Iraqi army fighting to reach site of ISIL executions
Killings meant "to terrorise" as fighters accused of surrounding themselves with civilians in Hamam al-Alil village.
The Iraqi army was trying on Thursday to reach a town south of Mosul where ISIL has reportedly executed dozens of civilians to deter any support for the military offensive to recapture the group's stronghold.
Eleven days into the biggest ground operation in Iraq since the 2003 US-led invasion, army and federal police units were fighting off sniper fire and suicide car bombs south of Hamam al-Alil - the site of the reported executions.
Islamic State of Iraq and the Levant fighters shot dead dozens of prisoners there, most of them former members of the Iraqi police and army, taken from villages the group has been forced to abandon as troops advanced.
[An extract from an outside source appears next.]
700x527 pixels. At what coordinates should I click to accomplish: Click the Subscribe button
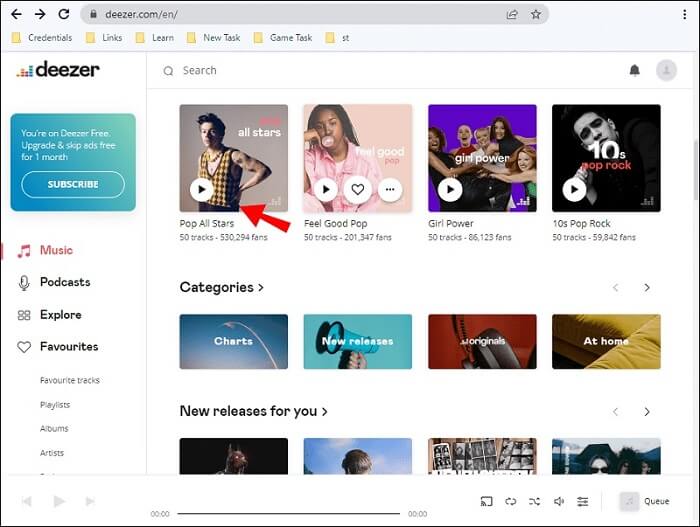72,184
A Reuters news agency correspondent met relatives of hostages south of Mosul. One was a police officer who returned to see the family, which he left behind when his village fell under ISIL control two years ago.
"I'm afraid they will keep pulling them back from village to village until they get to Mosul. And then they will disappear," he said, asking not be identified to protect family members still in the hands of the fighters.
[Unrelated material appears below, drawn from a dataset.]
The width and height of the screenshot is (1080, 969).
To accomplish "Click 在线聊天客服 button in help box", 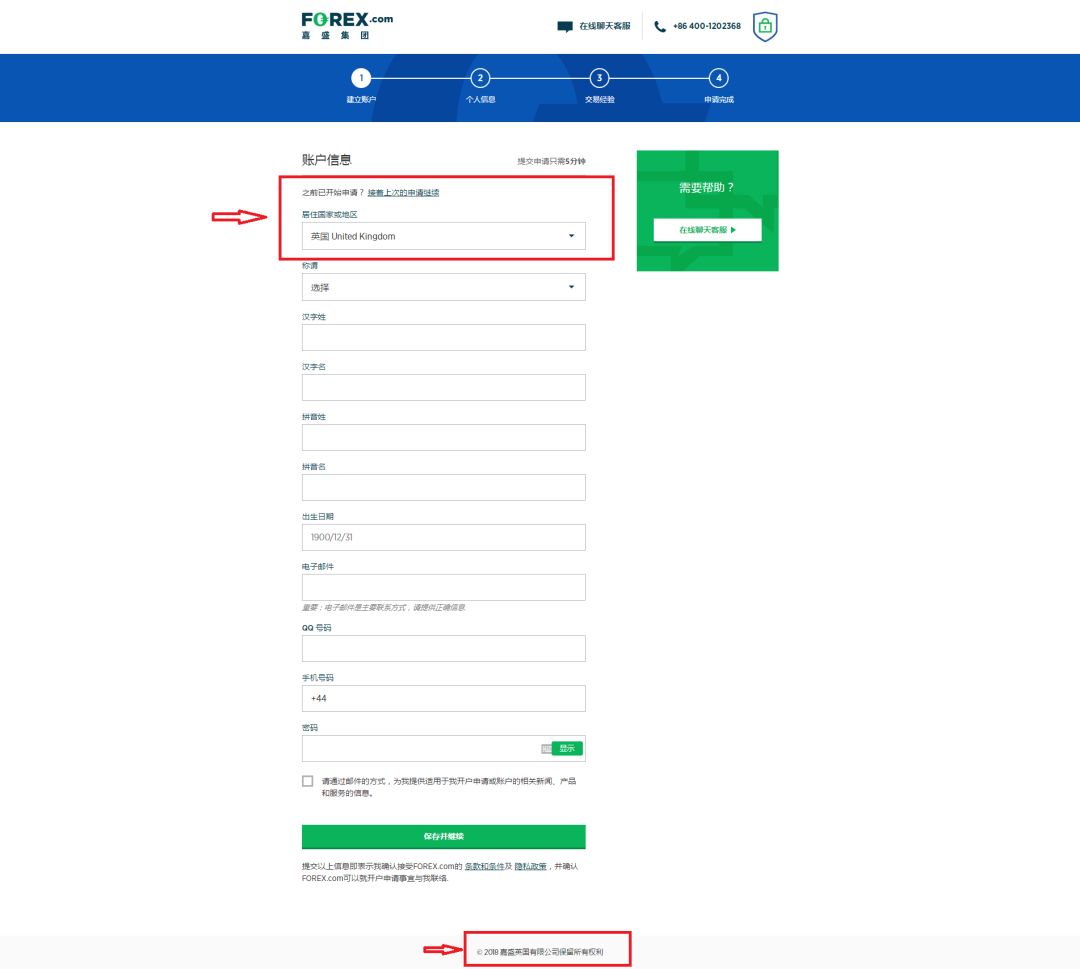I will [707, 230].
The executions were meant "to terrorise the others, those who are in Mosul in particular", and also to get rid of the prisoners, said Abdul Rahman al-Waggaa, a member of the Nineveh provincial council. Some of the families of those executed are also held in Hamam al-Alil, he said.
UN human rights spokesman Rupert Colville on Tuesday said ISIL had reportedly killed scores of people around Mosul in the last week.
euters also spoke to a woman and an elderly man who were among a group of families forced to march two to three days to reach Mosul from the villages of Safiya and Ellezaga, about 30km and 50km, respectively, to the south.
Children and the elderly were released when they arrived in Mosul on Tuesday and told to stay with relatives, they said, speaking on the phone from the city's edges.
A resident of Mosul, Rayyan, said he saw the families when they arrived in the city, "their bare feet bleeding and covered with dust as if coming from under the rubble".
"We cried when we saw them," he said.
Local officials, activists, and a resident of Qayyara district told human rights group Amnesty International that civilians were kept in schools, homes, and other locations near ISIL fighters in Hamam al-Alil after being forced to move from their homes.
ISIL deliberately prevented them from fleeing areas of conflict and fighters embedded themselves within the civilian population.
Using civilians to shield yourself from attack is a war crime. But even in cases when IS fighters are holding civilians as human shields, this does not absolve Iraqi and coalition forces from the obligation to take their presence into account, take all feasible precautions to minimize harm to civilians, and avoid launching attacks that could cause disproportionate harm to civilians," said Amnesty's Lynn Maalouf in a statement.
Iraqi and Kurdish forces are recapturing territory as part of the offensive to retake Mosul from Islamic State of Iraq and the Levant, which is known by its opponents in Arabic as Daesh.
On Thursday, Kurdish Peshmerga forces - fighting alongside Iraqi soldiers and militiamen - seized the northern Iraqi village of Fadiliya, which lies about 4km away from Mosul.
Residents had hung up white flags on their homes, hoping to avoid being targeted by air strikes.
Children joyfully ran through the streets singing songs and chanting "Peshmerga", "Peshmerga", "Peshmerga".